Maka untuk itu metode yang harus dilakukan oleh umat islam adalah melakukan
dakwah Islam ideologis. Dakwah Islam ideologis yang dimaksud di sini adalah
dakwah dengan memahamkan kepada masyarakat bahwa Islam bukan sekadar agama
ritual semata, melainkan juga sebagai sebuah ideologi. Pasalnya, hanya dengan
dakwah Islam ideologis saja yang mampu membentengi masyarakat dari berbagai serangan
budaya barat yang liberal dan sekaligus meruntuhkan ideologi yang telah melahirkan budaya liberal
tersebut, yaitu ideologi kapitalisme-sekulerisme. Sebuah ideologi kufur buatan
akal manusia yang lemah dan serba terbatas. Kufur karena ideologi ini
memisahkan aturan sang pencipta dari tatanan kehidupan (fashluddin ‘anil
hayah).
Terkait
dengan dakwah Islam ideologis, terlebih dahulu yang perlu dipahami adalah
definisi ideologi itu sendiri. Syaikh Taqiyuddin an-Nabhani dalam Nidham
al-Islam mendefinisikan ideologi sebagai aqidah aqliyah yang
melahirkan peraturan. Akidah aqliyah adalah pemikiran menyeluruh tentang
alam semesta, manusia, dan hidup; serta tentang apa yang ada sebelum dan
setelah kehidupan, di samping hubungannya dengan sebelum dan sesudah alam
kehidupan. Sedangkan peraturan yang lahir dari akidah tidak lain berfungsi
untuk memecahkan dan mengatasi berbagai problematika hidup manusia, menjelaskan
bagaimana cara pelaksanaan pemecahannya, memelihara akidah serta untuk
mengemban ideologi. Dari definisi tersebut, sederhananya ideologi tercakup
dalam fikrah dan thariqah. Jadi, dakwah Islam ideologis adalah
mendakwahkan fikrah dan thariqah islam.
Bagi
umat Islam, mekanisme dalam melakukan dakwah islam ideologis yang harus
dilakukan adalah:
Pertama, memahamkan
kepada masyarakat bahwa Islam adalah sebuah ideologi yang sempurna. Sebuah
ideologi yang pasti mampu menjawab dan mengatasi berbagai problematika
kehidupan; baik problematika itu menyangkut manusia secara pribadi, manusia
dengan sesama, maupun manusia dengan penciptanya. Allah SWT berfirman: “pada
hari ini telah Ku sempurnakan untukmu agamamu, dan telah Ku cukupkan kepadamu
nikmatKu, dan telah Ku ridhai Islam itu sebagai agama bagimu. Maka barang siapa
terpaksa karena kelaparan tanpa sengaja berbuat dosa, sesungguhnya Allah Maha
Pengampun lagi Maha Penyayang.” (QS. Al-Maidah: 3).
Kedua,
memahamkan kepada masyarakat bahwa selain ideologi Islam seperti ideologi
kapitalisme-sekulerisme yang selama ini diemban oleh barat adalah bathil,
tertolak, dan hanya akan mendatangkan kerugian atau kenistaan apabila diadopsi.

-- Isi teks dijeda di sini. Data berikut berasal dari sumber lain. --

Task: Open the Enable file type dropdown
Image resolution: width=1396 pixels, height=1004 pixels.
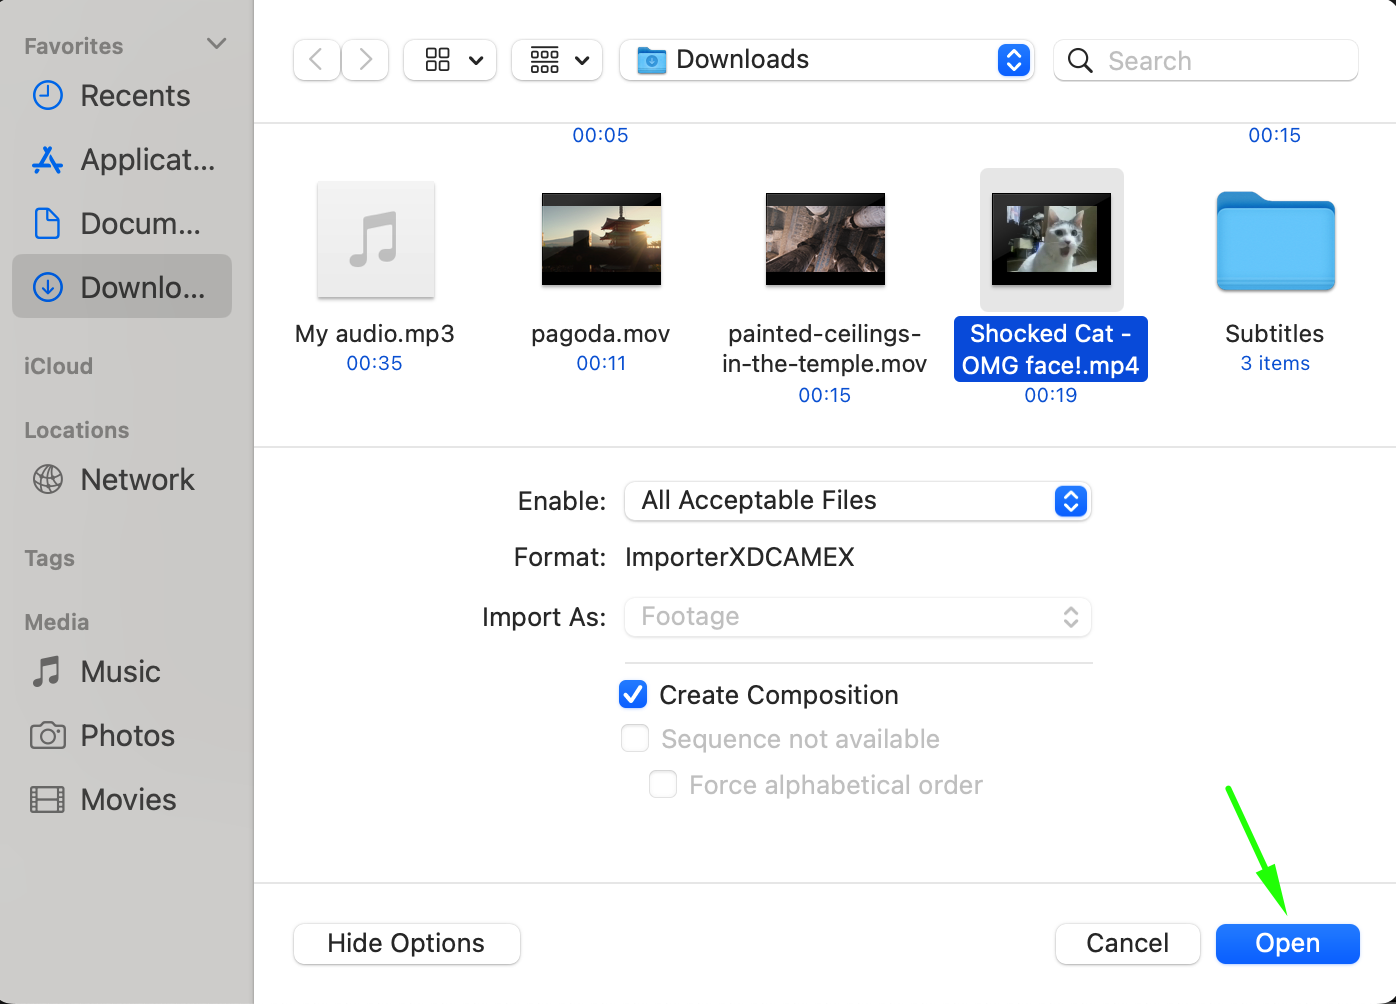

Allah SWT berfirman: “Barangsiapa mencari selain agama Islam, maka sekali-kali
tidaklah akan diterima (agama itu) dari padanya, dan dia di akhirat termasuk
orang-orang yang merugi.” (QS. Ali-‘Imran: 85).
Ketiga,
memahamkan kepada masyarakat bahwa ideologi Islam hanya akan mampu mengatasi
berbagai problematika kehidupan tatkala ideologi tersebut diterapkan secara komprehensif
di tengah-tengah masyarakat melalui sebuah institusi atau daulah Islam yang
disebut khilafah. Pasalnya, khilafah adalah satu-satunya metode syar’i yang
nantinya akan mengaplikasikan ideologi Islam secara komperehensif, memelihara
eksistensinya, dan kemudian mengembannya ke seluruh dunia. Dalam hal ini Allah
SWT berfirman: “wahai orang-orang yang beriman masuklah kalian ke dalam
islam secara kaafah.” (QS. Al-Baqarah: 208).
Alhasil,
melalui aktivitas dakwah Islam ideologis tadi, masyarakat akan semakin paham terhadap
realitas rusak yang ada, sehingga pada gilirannya masyarakat akan bersedia turut
serta dalam barisan perjuangan dakwah Islam idelogis. Ketika semua itu tercapai,
maka menjadi keniscayaan bahwa tegaknya khilafah akan semakin dekat dan cepat.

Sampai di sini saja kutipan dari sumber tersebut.